The credit union’s primary purpose in obtaining Suzi Atwood’s statements was to establish its failure to follow proper procedures to assure that the loan applicant was Suzi Atwood. Mahaffey-Gignoux’s letter stated that removal of any adverse reports to Suzi Atwood’s credit agencies was conditioned “upon receipt of the form and/or completion of our investigation.” Mahaffey-Gignoux testified that a reasonable person would go through this process to avoid having the loan reflected on her credit report and to stop the credit union from reporting the debt under the person’s name and Social Security number. She further testified that Suzi Atwood was “cooperative” and “jumped through some hoops” to “get[] her name removed” from the loan and to not be “on the hook” for it. After conducting the standard fraud investigation, the credit union concluded that Suzi Atwood and the credit union were victims of identity theft and forgery. As a result, the credit union released Suzi Atwood from any repayment obligation and related credit consequences and took the $5,000 loss. That these actions also led to a criminal prosecution did not convert this process “into a law enforcement mission aimed primarily at gathering evidence for a prosecution.” (Clark, supra, 135 S.Ct. at p. 2183.)

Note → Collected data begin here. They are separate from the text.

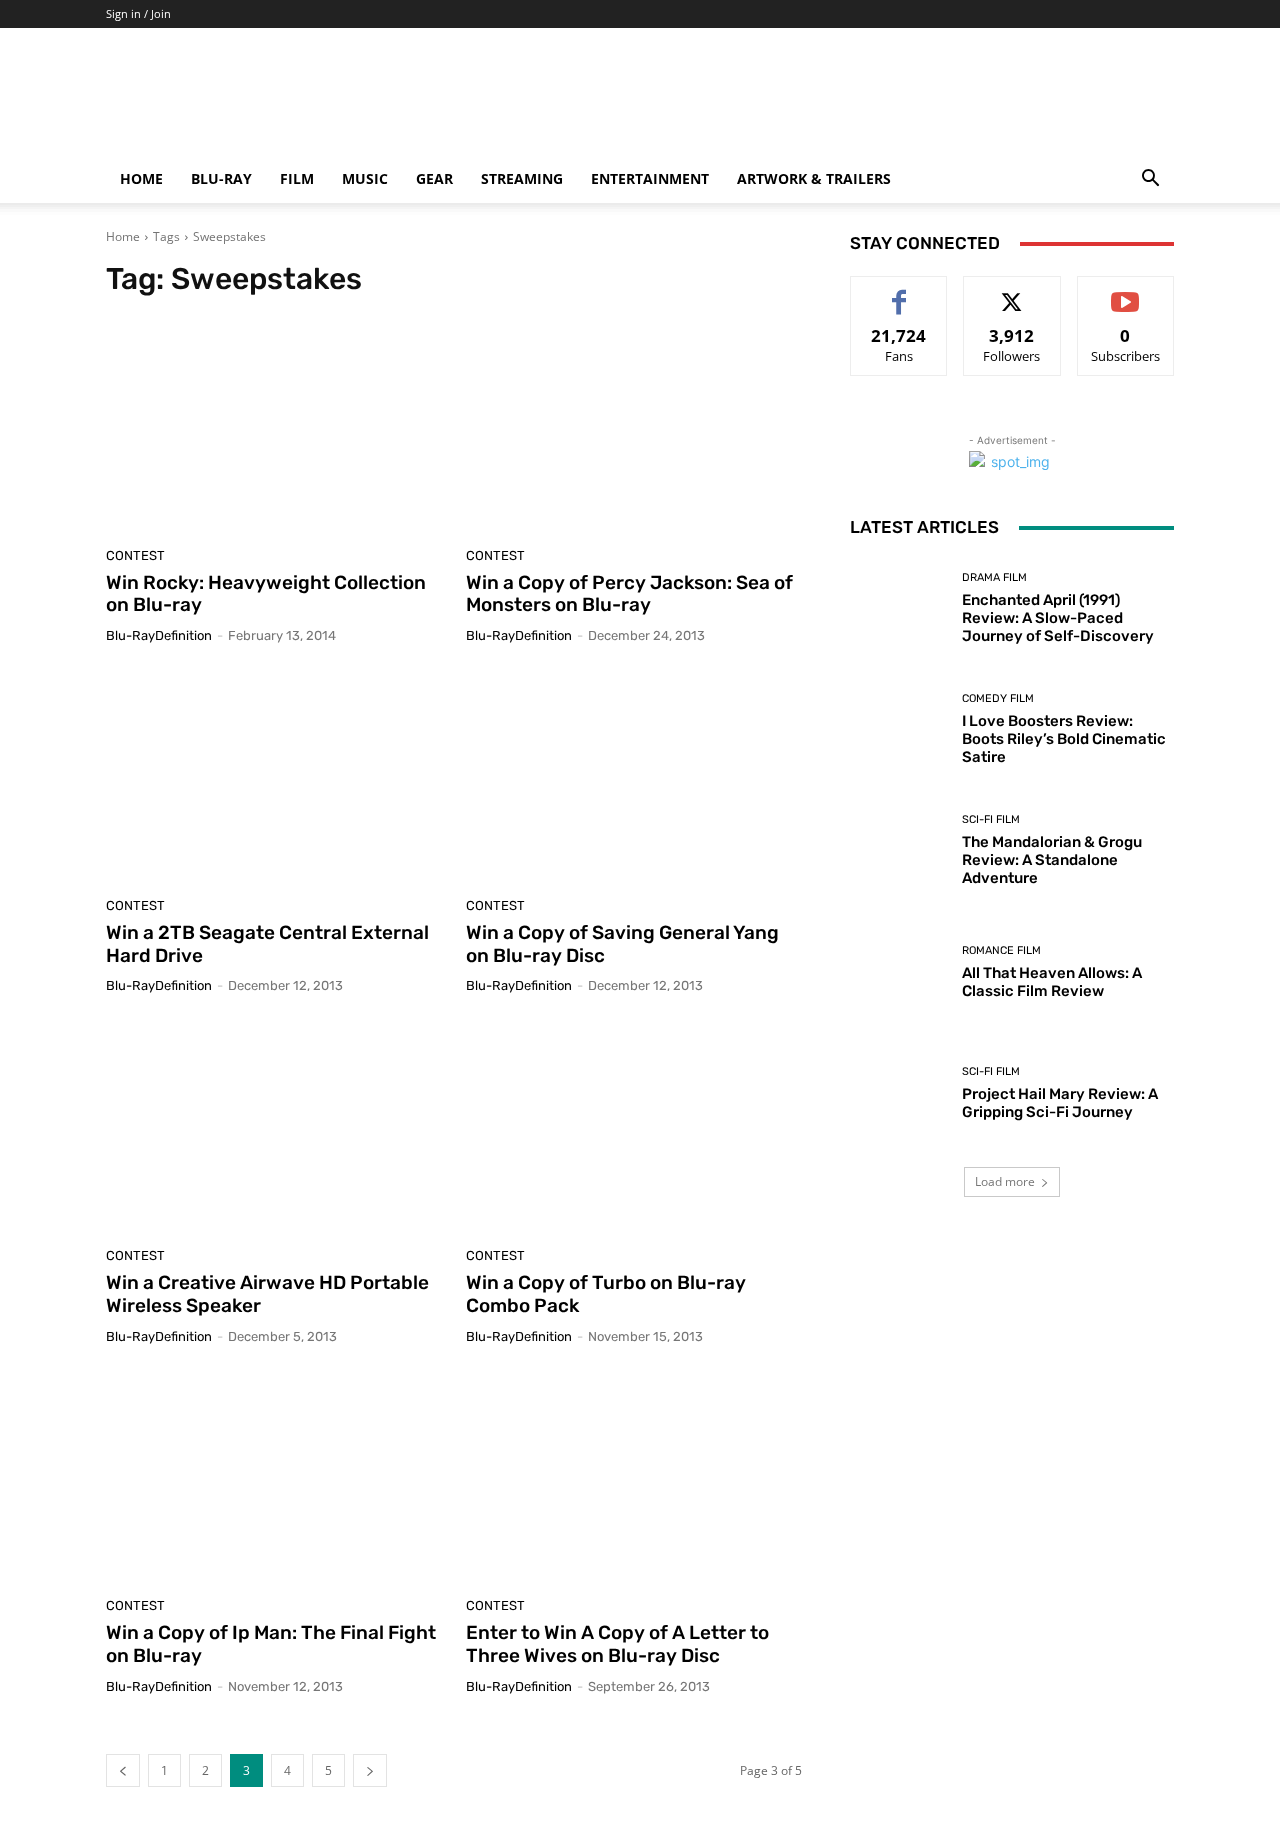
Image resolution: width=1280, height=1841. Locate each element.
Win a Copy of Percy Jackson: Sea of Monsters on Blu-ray (629, 594)
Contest (135, 555)
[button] (1150, 180)
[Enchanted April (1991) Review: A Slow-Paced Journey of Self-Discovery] (898, 608)
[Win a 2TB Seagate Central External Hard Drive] (274, 778)
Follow (1012, 291)
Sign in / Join (138, 13)
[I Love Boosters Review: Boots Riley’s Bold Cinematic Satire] (898, 729)
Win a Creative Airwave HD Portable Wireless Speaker (267, 1294)
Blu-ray (221, 178)
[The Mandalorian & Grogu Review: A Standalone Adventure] (898, 850)
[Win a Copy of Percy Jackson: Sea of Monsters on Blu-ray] (634, 428)
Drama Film (994, 577)
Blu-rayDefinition (159, 635)
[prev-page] (123, 1770)
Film (297, 178)
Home (141, 178)
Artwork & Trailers (814, 178)
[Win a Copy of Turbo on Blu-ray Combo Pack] (634, 1128)
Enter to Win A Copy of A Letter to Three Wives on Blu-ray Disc (617, 1644)
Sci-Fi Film (991, 819)
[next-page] (370, 1770)
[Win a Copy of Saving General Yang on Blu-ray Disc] (634, 778)
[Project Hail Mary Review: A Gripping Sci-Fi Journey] (898, 1093)
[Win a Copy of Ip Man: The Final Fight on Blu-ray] (274, 1479)
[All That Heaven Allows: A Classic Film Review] (898, 972)
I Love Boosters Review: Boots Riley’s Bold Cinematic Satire (1064, 739)
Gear (434, 178)
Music (365, 178)
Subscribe (1126, 291)
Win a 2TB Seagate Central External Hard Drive (267, 944)
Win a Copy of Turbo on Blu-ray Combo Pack (606, 1294)
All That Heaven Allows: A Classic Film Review (1052, 982)
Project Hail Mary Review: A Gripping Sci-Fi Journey (1060, 1103)
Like (899, 291)
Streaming (522, 178)
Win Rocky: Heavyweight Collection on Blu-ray (266, 594)
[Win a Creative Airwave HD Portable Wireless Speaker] (274, 1128)
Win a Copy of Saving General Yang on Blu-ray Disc (622, 944)
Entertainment (650, 178)
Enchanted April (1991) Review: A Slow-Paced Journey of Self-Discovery (1058, 618)
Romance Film (1001, 950)
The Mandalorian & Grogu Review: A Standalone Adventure (1052, 860)
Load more (1005, 1181)
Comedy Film (998, 698)
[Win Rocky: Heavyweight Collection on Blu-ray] (274, 428)
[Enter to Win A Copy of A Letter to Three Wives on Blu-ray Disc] (634, 1479)
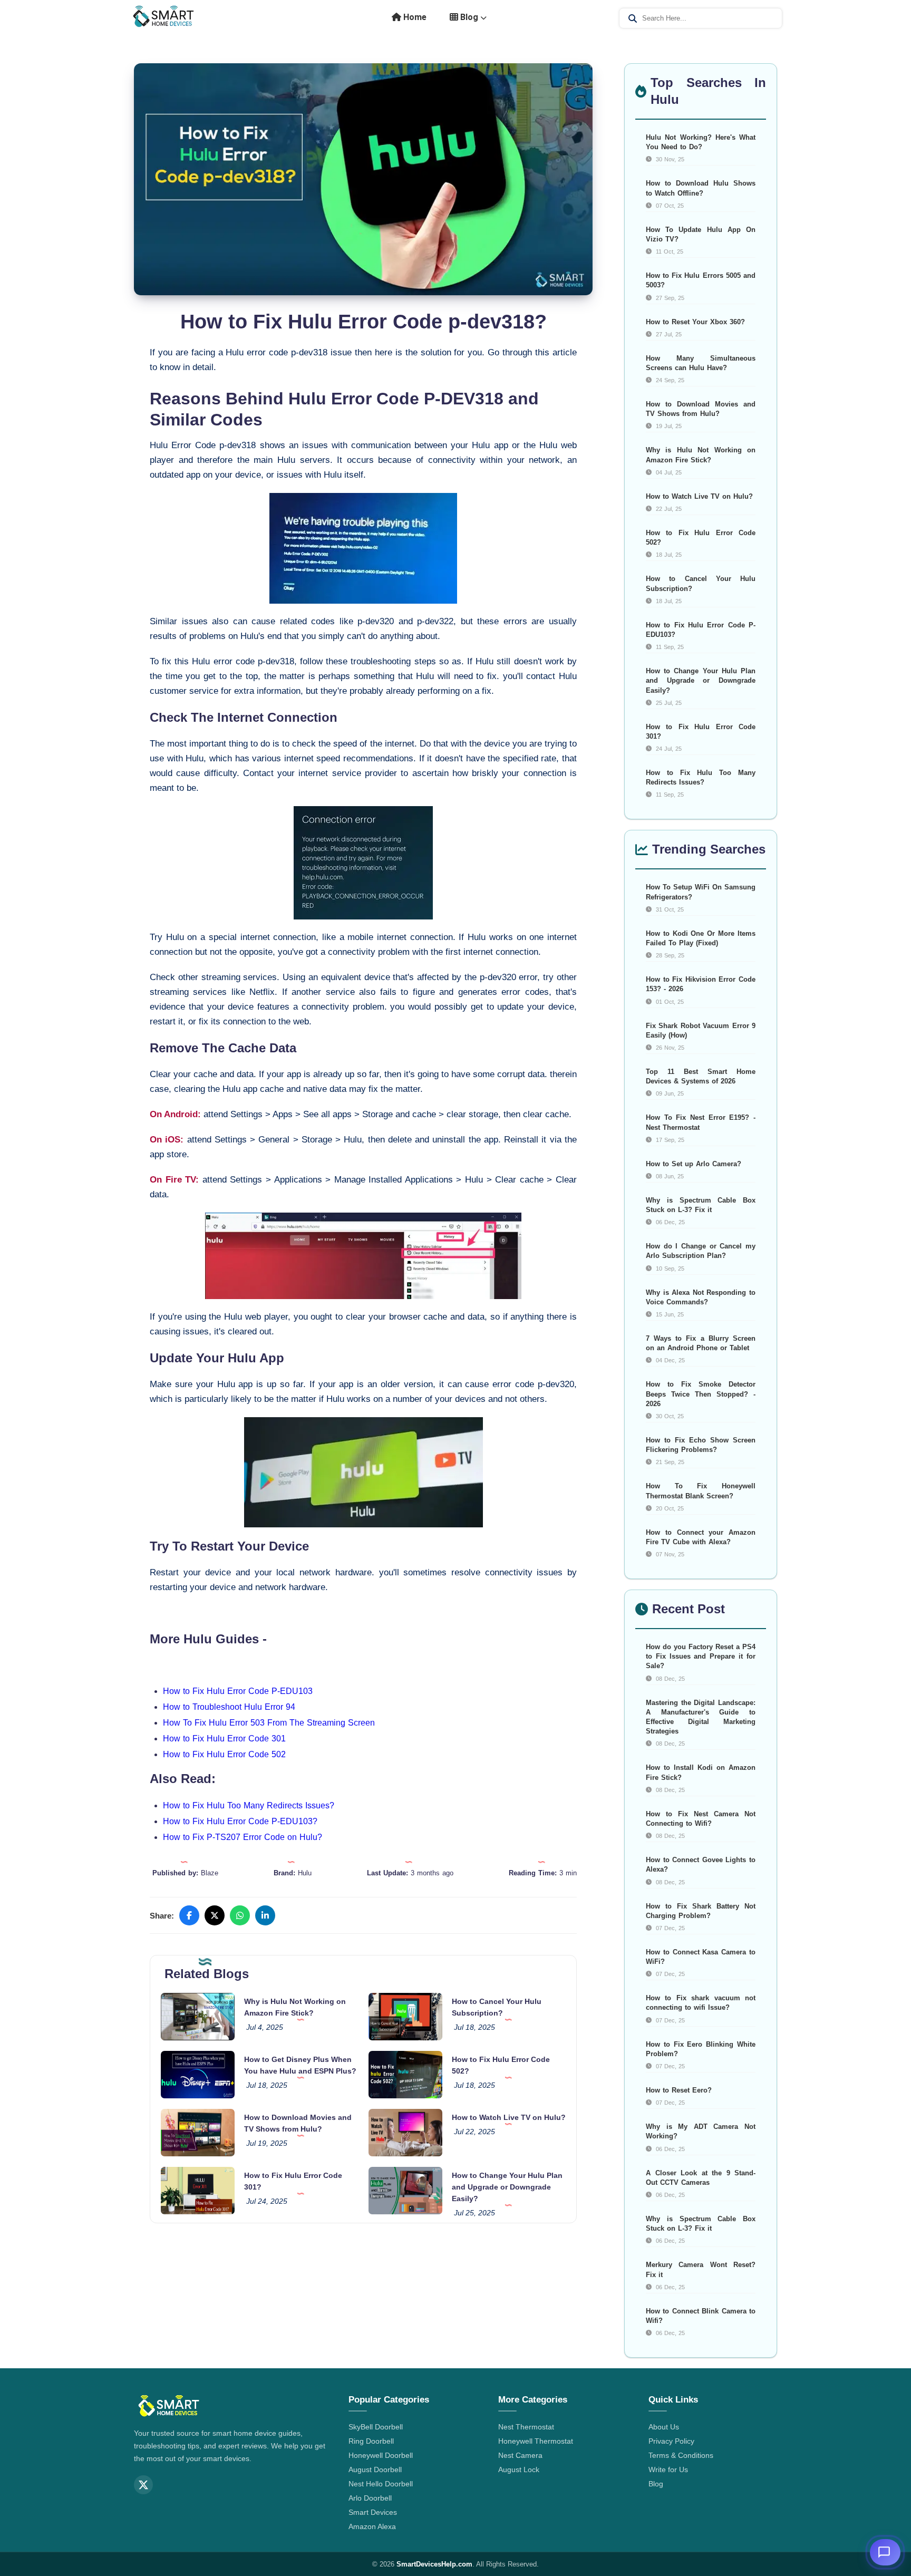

Even if the statements had satisfied Crawford’s definition of testimonial, the confrontation clause “ ‘does not bar the use of testimonial statements for purposes other than establishing the truth of the matter asserted.’ ” (People v. Thomas (2012) 53 Cal.4th 771, 803; Crawford, supra, 541 U.S. at p. 59, fn. 9.) To the extent the challenged statements were used for the relevant nonhearsay purpose of showing the effect of the statements on the credit union, the statements were not used to establish the truth of the matters asserted, and therefore, did not implicate defendant’s confrontation clause rights.” (People v. Thomas, supra, 53 Cal.4th at p. 803; Crawford, supra, at p. 59.)

  1. The Evidentiary Errors Were Harmless.

In deciding whether the trial court’s erroneous evidentiary rulings require reversal, we apply the Watson standard: “[A] ‘miscarriage of justice’ should be declared only when the court, after an examination of the entire cause, including the evidence,’ is of the ‘opinion’ that ‘it is reasonably probable that a result more favorable to the appealing party would have been reached in the absence of the error. ” (Watson, supra, 46 Cal.2d at p. 836.) “[A] ‘probability’ in this context does not mean more likely than not, but merely a reasonable chance, more than an abstract possibility.” (College Hospital Inc. v. Superior Court (1994) 8 Cal.4th 704, 715.)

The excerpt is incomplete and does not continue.